> TASK BRIEF: Which lines of the records contain "breadcrumb"? Collect every one of them.

----- INPUT RECORDS -----

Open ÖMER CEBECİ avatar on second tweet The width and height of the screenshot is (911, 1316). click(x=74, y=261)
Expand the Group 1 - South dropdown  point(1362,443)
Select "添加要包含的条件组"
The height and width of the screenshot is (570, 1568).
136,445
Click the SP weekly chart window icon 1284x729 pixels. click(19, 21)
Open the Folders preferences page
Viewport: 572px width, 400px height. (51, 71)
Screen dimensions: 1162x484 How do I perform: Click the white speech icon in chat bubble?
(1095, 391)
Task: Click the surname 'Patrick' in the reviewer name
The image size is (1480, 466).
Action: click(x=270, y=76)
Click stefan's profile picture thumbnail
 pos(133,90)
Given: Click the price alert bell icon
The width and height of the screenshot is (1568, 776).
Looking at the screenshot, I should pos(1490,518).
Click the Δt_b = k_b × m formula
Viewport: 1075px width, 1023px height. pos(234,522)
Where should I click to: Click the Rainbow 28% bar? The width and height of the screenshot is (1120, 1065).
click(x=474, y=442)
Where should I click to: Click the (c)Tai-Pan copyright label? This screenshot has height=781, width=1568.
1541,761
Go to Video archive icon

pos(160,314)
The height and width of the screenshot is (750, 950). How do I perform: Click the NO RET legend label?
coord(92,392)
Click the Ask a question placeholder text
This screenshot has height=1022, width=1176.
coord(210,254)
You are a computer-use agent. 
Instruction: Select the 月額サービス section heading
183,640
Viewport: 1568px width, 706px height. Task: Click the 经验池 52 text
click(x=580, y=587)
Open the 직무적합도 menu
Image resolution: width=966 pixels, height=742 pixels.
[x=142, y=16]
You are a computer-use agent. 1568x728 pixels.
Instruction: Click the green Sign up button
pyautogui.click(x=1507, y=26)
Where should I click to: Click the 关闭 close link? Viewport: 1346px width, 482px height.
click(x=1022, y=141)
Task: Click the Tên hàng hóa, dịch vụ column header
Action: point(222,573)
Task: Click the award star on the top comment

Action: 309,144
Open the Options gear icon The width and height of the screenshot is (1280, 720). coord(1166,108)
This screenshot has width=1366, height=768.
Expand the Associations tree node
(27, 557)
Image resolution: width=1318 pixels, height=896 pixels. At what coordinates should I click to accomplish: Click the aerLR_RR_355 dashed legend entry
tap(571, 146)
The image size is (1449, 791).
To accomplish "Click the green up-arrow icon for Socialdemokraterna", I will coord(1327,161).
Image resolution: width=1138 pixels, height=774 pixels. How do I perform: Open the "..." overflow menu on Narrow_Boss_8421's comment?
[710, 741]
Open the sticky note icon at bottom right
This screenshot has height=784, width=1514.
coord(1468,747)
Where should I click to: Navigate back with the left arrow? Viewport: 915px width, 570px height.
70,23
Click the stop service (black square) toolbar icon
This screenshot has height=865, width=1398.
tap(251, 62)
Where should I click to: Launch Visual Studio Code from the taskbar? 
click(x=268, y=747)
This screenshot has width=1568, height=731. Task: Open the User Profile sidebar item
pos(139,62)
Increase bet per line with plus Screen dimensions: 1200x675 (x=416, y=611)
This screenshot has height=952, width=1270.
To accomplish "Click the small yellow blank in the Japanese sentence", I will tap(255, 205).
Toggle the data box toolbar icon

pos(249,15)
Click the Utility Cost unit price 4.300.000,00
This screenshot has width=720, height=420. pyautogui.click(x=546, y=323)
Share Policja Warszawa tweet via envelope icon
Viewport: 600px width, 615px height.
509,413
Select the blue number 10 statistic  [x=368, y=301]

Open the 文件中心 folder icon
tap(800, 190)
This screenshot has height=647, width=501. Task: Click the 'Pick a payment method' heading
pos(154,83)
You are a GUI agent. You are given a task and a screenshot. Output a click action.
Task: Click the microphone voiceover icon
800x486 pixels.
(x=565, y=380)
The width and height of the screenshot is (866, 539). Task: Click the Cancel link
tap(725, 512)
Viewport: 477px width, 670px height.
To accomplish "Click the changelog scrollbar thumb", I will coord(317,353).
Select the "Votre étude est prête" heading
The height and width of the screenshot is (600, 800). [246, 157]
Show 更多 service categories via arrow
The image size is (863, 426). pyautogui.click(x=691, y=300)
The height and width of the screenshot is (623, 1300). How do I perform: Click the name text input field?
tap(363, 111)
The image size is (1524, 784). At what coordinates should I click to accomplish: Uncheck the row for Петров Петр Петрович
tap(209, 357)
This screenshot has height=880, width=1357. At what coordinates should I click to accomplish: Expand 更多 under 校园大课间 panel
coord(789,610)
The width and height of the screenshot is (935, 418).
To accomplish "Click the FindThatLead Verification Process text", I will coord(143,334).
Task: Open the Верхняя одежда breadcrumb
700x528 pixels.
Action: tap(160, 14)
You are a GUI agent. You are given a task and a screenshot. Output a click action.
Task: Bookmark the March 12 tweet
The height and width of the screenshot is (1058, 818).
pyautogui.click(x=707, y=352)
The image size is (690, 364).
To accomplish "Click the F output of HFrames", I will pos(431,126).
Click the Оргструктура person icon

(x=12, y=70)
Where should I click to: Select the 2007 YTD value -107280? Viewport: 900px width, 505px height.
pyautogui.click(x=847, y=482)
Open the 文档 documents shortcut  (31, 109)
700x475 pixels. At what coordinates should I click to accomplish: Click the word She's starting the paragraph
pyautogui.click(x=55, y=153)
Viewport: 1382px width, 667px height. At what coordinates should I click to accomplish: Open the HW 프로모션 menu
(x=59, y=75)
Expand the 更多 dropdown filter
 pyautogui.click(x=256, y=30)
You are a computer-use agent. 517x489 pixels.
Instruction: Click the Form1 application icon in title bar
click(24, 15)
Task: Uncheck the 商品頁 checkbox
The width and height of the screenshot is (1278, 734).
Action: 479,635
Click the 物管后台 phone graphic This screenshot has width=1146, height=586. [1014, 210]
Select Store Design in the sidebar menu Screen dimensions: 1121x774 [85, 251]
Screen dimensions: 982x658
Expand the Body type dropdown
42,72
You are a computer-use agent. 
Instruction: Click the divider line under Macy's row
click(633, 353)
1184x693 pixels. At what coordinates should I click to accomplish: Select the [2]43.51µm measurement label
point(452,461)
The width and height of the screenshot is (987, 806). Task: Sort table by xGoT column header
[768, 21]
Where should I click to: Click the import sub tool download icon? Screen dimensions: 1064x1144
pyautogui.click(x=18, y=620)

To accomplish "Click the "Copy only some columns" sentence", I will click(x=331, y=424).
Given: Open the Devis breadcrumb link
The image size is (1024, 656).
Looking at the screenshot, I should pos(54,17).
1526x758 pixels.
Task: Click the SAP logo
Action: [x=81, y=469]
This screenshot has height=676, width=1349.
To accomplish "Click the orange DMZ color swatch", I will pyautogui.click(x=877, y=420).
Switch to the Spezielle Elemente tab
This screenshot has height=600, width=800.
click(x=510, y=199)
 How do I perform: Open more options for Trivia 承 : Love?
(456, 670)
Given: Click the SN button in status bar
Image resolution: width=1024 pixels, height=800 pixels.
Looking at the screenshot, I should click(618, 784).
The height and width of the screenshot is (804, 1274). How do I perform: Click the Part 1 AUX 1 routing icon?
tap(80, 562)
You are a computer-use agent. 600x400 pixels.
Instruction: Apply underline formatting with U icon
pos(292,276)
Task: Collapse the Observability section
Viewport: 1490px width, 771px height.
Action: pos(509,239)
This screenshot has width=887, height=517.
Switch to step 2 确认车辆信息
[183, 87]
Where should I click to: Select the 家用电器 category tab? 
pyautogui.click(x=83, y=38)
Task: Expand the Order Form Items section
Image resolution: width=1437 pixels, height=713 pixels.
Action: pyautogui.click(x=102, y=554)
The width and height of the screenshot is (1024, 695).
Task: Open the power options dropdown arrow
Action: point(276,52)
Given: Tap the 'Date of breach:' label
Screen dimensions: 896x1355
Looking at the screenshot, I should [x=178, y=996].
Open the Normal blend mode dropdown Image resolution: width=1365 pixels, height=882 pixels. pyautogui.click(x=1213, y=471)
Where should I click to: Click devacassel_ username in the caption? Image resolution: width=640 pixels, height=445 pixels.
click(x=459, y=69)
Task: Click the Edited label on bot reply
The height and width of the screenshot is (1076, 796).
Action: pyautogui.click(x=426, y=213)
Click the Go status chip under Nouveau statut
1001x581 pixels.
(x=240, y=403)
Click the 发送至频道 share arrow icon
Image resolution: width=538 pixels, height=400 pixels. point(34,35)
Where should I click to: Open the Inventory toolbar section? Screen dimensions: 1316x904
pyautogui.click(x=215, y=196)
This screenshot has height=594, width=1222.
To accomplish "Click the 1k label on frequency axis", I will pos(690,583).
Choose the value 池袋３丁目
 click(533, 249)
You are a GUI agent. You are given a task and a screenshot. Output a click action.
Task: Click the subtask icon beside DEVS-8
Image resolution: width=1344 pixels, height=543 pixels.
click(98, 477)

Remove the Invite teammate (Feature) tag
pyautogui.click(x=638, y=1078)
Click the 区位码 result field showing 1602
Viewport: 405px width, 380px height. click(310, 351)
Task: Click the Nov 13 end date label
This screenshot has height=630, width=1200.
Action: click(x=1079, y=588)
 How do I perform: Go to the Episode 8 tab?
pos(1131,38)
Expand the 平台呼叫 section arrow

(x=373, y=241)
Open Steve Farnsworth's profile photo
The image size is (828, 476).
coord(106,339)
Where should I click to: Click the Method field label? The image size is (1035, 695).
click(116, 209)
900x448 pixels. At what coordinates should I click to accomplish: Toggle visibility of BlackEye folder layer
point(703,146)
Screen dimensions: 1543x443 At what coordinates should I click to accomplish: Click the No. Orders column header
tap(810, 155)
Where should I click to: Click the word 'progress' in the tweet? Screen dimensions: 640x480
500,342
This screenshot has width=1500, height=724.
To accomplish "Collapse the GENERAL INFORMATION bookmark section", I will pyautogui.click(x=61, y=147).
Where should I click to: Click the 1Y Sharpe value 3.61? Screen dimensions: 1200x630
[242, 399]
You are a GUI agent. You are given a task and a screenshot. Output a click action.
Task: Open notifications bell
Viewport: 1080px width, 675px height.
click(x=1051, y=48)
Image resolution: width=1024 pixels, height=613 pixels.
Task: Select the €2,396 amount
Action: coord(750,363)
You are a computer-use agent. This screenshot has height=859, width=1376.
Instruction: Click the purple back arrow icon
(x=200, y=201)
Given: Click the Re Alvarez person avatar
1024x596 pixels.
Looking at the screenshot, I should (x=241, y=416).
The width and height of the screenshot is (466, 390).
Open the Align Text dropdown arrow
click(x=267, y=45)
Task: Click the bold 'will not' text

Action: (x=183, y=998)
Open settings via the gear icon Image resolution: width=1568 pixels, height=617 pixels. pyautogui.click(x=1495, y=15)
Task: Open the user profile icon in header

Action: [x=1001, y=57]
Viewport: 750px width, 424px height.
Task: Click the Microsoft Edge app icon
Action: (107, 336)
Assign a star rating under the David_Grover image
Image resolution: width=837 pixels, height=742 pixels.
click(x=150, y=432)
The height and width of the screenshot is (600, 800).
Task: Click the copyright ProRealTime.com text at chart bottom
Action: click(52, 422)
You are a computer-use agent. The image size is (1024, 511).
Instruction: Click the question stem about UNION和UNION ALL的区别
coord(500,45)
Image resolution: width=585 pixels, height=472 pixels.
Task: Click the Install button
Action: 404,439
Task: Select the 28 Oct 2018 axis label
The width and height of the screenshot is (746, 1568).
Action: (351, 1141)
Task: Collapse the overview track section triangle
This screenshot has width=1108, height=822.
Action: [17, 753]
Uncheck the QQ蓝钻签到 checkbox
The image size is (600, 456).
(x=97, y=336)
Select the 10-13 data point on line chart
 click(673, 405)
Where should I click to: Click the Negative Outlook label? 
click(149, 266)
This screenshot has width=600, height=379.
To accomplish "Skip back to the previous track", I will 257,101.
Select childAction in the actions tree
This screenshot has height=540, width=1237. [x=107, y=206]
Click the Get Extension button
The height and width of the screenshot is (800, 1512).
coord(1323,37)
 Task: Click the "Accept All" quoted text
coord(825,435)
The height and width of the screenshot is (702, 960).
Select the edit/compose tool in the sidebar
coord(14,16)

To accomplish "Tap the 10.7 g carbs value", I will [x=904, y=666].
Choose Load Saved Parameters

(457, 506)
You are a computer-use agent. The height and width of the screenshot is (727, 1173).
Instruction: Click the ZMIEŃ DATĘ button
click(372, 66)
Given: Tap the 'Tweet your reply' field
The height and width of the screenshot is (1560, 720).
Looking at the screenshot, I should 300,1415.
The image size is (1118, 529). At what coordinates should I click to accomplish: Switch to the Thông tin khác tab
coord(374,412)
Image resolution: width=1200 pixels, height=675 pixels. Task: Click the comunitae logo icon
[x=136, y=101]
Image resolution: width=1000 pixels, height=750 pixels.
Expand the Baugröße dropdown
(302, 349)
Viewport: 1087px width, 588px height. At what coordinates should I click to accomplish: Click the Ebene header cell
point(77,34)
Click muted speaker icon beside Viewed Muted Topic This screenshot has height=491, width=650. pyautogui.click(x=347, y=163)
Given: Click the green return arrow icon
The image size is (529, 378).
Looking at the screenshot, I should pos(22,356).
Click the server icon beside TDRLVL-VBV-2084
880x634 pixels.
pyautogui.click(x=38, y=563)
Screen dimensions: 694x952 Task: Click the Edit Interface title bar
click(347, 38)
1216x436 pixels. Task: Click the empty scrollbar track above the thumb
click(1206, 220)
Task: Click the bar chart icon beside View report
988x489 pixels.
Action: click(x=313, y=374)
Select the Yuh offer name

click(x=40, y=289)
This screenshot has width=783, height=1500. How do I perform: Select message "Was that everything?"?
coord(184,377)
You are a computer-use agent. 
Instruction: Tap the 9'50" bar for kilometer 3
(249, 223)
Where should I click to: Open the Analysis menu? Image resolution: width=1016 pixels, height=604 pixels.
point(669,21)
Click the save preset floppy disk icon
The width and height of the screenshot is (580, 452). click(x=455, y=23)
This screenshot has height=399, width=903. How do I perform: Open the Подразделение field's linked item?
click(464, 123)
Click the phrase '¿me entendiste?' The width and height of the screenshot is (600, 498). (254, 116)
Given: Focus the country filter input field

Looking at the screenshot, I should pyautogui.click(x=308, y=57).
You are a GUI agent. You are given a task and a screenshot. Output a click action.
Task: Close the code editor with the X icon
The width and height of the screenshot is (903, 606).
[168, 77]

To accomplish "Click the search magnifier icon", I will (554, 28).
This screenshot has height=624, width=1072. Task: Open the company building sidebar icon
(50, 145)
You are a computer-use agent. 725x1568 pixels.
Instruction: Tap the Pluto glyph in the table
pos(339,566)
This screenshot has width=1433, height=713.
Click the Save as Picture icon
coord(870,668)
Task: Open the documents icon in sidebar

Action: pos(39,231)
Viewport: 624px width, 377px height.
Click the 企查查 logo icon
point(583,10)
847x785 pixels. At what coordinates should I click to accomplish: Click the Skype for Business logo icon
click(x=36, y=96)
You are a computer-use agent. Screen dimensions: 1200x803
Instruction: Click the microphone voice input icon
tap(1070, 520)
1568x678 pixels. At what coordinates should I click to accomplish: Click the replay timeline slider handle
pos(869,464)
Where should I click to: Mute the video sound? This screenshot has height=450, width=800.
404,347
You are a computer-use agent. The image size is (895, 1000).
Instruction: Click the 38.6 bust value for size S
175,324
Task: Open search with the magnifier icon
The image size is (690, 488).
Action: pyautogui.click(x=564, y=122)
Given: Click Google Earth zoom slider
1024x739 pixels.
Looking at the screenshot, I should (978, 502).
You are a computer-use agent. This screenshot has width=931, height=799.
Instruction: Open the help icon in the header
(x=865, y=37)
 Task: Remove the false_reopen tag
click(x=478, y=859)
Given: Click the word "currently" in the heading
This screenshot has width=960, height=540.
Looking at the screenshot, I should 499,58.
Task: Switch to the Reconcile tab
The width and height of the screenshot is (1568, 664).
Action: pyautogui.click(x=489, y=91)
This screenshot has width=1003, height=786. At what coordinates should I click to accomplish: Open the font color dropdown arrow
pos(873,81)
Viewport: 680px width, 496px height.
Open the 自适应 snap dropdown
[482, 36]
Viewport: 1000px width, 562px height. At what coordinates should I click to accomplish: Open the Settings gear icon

-----

> TASK RESULT:
Task: Open the Верхняя одежда breadcrumb
Given: Open the Devis breadcrumb link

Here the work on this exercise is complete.